Dans quelques jours, les valises seront bouclées, les enfants harnachés dans leurs sièges auto … J’entends déjà le moteur ronronner. J’ai le goût du sel sur le bout de la langue. Les vacances sont à portée de main … Afin d’attendre patiemment la libération et le départ, je vous conseille la Vague du même auteur. Les enfants seront passionnés par cet album dont une fois de plus la pliure n’est pas que le centre physique de l’album, elle est le centre du récit. Dans ce livre à l’italienne, sans texte, la pliure est une frontière invisible et symbolique. Sur une plage, une petite fille découvre la plage et particulièrement les vagues qui viennent lécher le bout de ses pieds. Un peu effrayée et hésitante, elle avance quand la mer reflue et recule quand les vagues se rapprochent. Elle se trouve sur la page de gauche et la mer sur la page de droite. Chacune reste sur sa page et sur son côté de la plage. Les vagues se cassent toujours à la pliure de la page. Accompagnée par quelques mouettes, la petite fille s’enhardit de plus en plus. Elle se rapproche des vagues et finit par traverser la frontière invisible pour jouer dans l’eau. Page après page, la petite fille prend confiance et joue avec les vagues qui deviennent une vague personnifiée. Cette vague bleue et majestueuse enfle. Elle devient énorme et bouillonnante. La fillette a peur et se réfugie dans la page de gauche mais la vague va-t-elle suivre les règles du jeu ? MoyenMoyen n’a pas mis ses brassards pour s’immerger dans cette Vague. Il aime créer les dialogues entre la petite fille et la vague ou la petite fille et les mouettes, c’est selon son inspiration. Il se souvient comme les vagues peuvent être effrayantes. Les illustrations sont magnifiques. La petite fille ressemble beaucoup à celle d’Ombres. J’ai apprécié de retrouver le jeu de la robe qui se colore à la fin de l’album. Dans la Vague, la robe de la petite fille devient bleue. Sur ce thème maritime, Suzy Lee a travaillé sur le bleu, sa profondeur, ses nuances et ses multiples variations. Les illustrations sont réalisées au fusain, à la peinture acrylique et finalisées en montage numérique.
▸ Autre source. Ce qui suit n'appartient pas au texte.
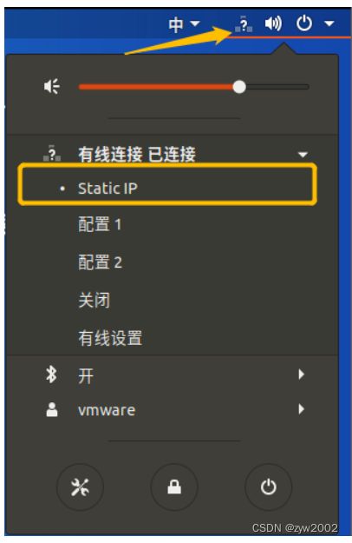Click the round power-off button at bottom
Screen dimensions: 352x543
click(x=269, y=487)

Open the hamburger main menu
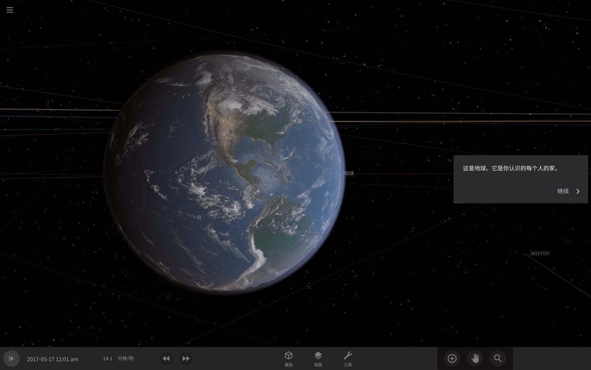[x=10, y=10]
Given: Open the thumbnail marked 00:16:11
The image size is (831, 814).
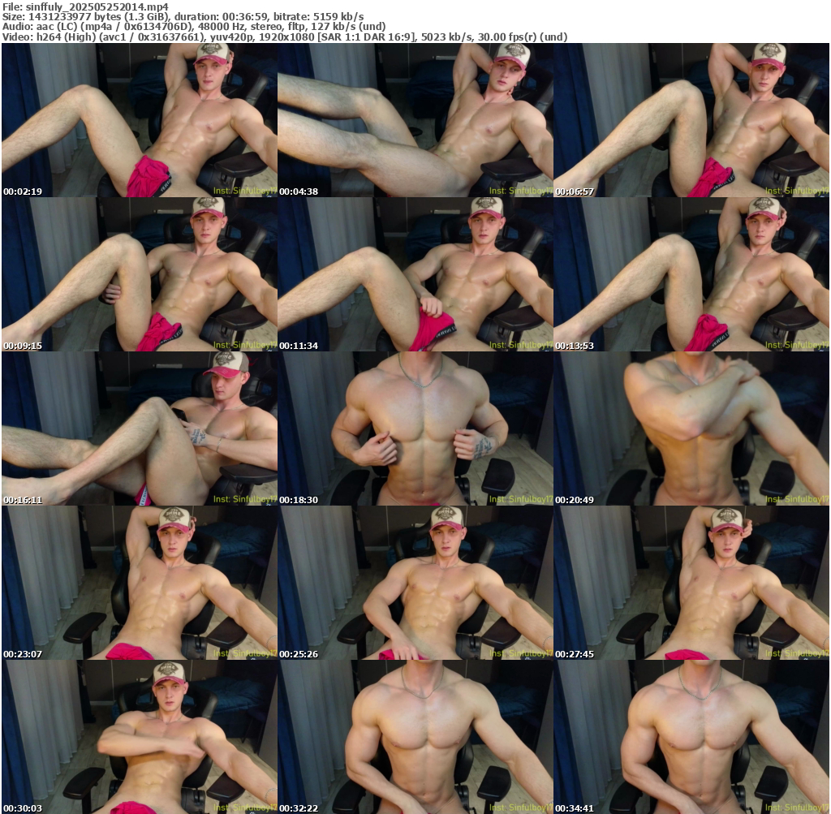Looking at the screenshot, I should (139, 429).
Les traits de pinceaux, les aplats de couleur permettent de donner vie à la vague et on imagine le flux et le reflux, on entend le ressac … Dès 5 ans.
Si vous voulez approfondir votre connaissance du bleu, je vous conseille d’ajouter dans votre panier de plage !


Un bleu si bleu - J.F.Dumont – 24 p. - Père Castor/Flammarion – 2006 - 5.50 €
Un jeune garçon décide de parcourir le monde à la recherche d’un bleu rêvé, un bleu profond et lumineux ! Les pages liminaires proposent une palette de bleus incroyables …Dès 6 ans.
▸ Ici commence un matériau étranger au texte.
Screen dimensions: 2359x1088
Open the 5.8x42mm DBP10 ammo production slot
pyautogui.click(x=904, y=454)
Si vous avez envie de plage et de vagues, je vous conseille

Rêves d’Océan – D.Nolan – 38 p. - Petite Plume de Carotte – 2012 - 14.50 €

Cet album sans texte est magnifique. Une petite fille construit un château de sable. La nuit se lève. Elle quitte la plage à marée montante. Les vagues détruisent peu à peu le château  Alors qu’il ne reste plus que le donjon, une des fenêtres s’illumine … Sans un mot, tout en douceur et en rêve, le lecteur est entraîné dans un monde poétique et lilliputien sans fin ! Dès 5 ans.
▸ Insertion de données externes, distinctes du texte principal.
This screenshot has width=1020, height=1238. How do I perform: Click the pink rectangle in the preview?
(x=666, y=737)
Si vous aimez la mer quand elle est déchaînée et que la plage est déserte, je vous conseille

la Vie en bleu – C.Norac/S.Poulin – 32 p. - l’Ecole des Loisirs – 2006 - 12.50 €

Sur une île, un jeune garçon attend le retour de son père, marin pêcheur. Malheureusement une tempête se lève et les communications par radio sont rompues. Yannick décide alors d’aller sur la plage pour dompter les flots … Un album dont le suspens est intense. Les illustrations très réalistes sont en même temps complètement oniriques et reflètent les angoisses de Yannick. Dès 6 ans.